Kuncinya adalah hubungan yang intim antara Poltak dan Ompungnya. Percakapan tadi adalah wujud komunikasi intim antar keduanya.Â
Sedemikian intim sehingga tak diperlukan lagi penggunaan kosakata baku dalam pembicaraan. Cukup dengan kosakata aha yang intim, keduanya sudah tiba pada satu kesepahaman.

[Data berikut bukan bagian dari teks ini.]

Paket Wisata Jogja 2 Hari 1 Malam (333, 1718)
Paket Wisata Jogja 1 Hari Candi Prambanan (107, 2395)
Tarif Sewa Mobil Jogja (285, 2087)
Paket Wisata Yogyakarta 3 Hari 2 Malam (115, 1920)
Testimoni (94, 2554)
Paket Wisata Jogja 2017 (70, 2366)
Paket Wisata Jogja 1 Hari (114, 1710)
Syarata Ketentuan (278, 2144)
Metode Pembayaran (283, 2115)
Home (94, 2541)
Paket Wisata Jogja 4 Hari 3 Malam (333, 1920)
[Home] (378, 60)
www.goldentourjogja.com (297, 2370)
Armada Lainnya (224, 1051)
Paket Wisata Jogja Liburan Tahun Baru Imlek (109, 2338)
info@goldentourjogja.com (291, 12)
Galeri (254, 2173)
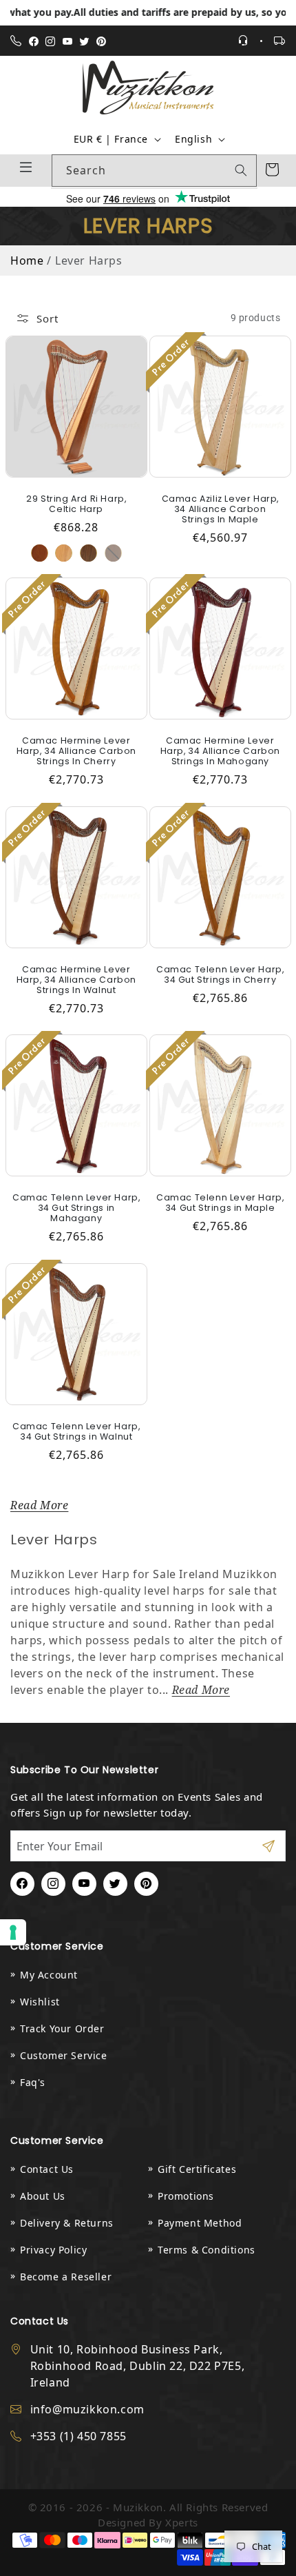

Kosakata aha itu punya arti yang banyak. Tergantung pada maksud pengujar. Hebatnya, lawan bicara langsung paham artinya. Itulah buah keintiman relasi sosial.
[2]
Itu tadi fakta. Sekarang fiksi.
Sekumpulan anak Smurf sedang bermain di pekarangan rumah, di bawah terik matahari.
"Smurf banget. Ayo kita smurf," satu Smurf cilik berteriak sambil berlari menuju kolam. Smurf-smurf yang lain ikut berlari di belakangnya.
Sejurus kemudian anak-anak Smurf berlompatan ke dalam kolam sambil berteriak teriak, "Smurf! Smurf! Smurf!"
Para smurf kecil itu terlihat sangat smurf bermain air di dalam kolam.
Itu episode fiktif tentang kehidupan para smurf, merujuk pada buku komik "Smurf", karya Peyo (Pierre Culliford, Belgia) Â yang mendunia. Smurf adalah mahluk mini biru yang gemar mengganti satu kata dalam satu kalimat dengan kata "smurf".
Kalau tak paham pembicaraan anak-anak Smurf tadi, berarti kamu generasi smurf yang kurang smurf.
Maksud saya, "kamu generasi millenial yang kurang baca."